第18話17 追いかけていきます! 少尉さん

 戦争が始まって一年後。


 研修期間を終えたアンは、見習い看護師として前線を三十キロ先に控える、大きな町の軍病院にいた。

 戦いが始まって二回目の冬を迎え、内戦はこう着状態にある。

 ラジム側は予想以上にしぶとく、戦線を維持していた。

 領土を分つ川に残された橋の上では激戦が繰り広げられ、橋脚は崩れてしまったが、さすがにラジム辺境公爵は覚悟の上だったようで、戦線各所で激戦を繰り広げている。

 ──戦争が長引けば当然、負傷者も増える。

 犠牲者は病院には運ばれず、特殊ルートで首都まで移送される。

 助からないと判断された重症者は、最前線に設置された野戦病院で、痛みを感じなくする処置をして眠るように逝かせる。

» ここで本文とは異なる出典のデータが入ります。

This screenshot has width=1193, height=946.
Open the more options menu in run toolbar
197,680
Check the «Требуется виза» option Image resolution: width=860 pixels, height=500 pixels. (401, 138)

 だから、アンのいる病院に運ばれてくるものは、助けなければいけない負傷者ばかりだった。

「アン、あなたは今日はもう、休みなさい。朝からずっとここにいるでしょ?」

 フロアの看護師長が、足に裂傷れっしょうを負った兵士の包帯を替えているアンの背中に言った。

「わかりました。この方の包帯を巻き終わったら宿泊棟に戻ります」

「そうしてちょうだい。あと必ず食事もとるのよ。明日は六時に」

 師長はアンの顔も見ずに言い捨て、次の部屋へと向かう。

 彼女もほとんど朝から休みをとっていないはずだが、経験の浅いアンを常に気遣ってくれるのだ。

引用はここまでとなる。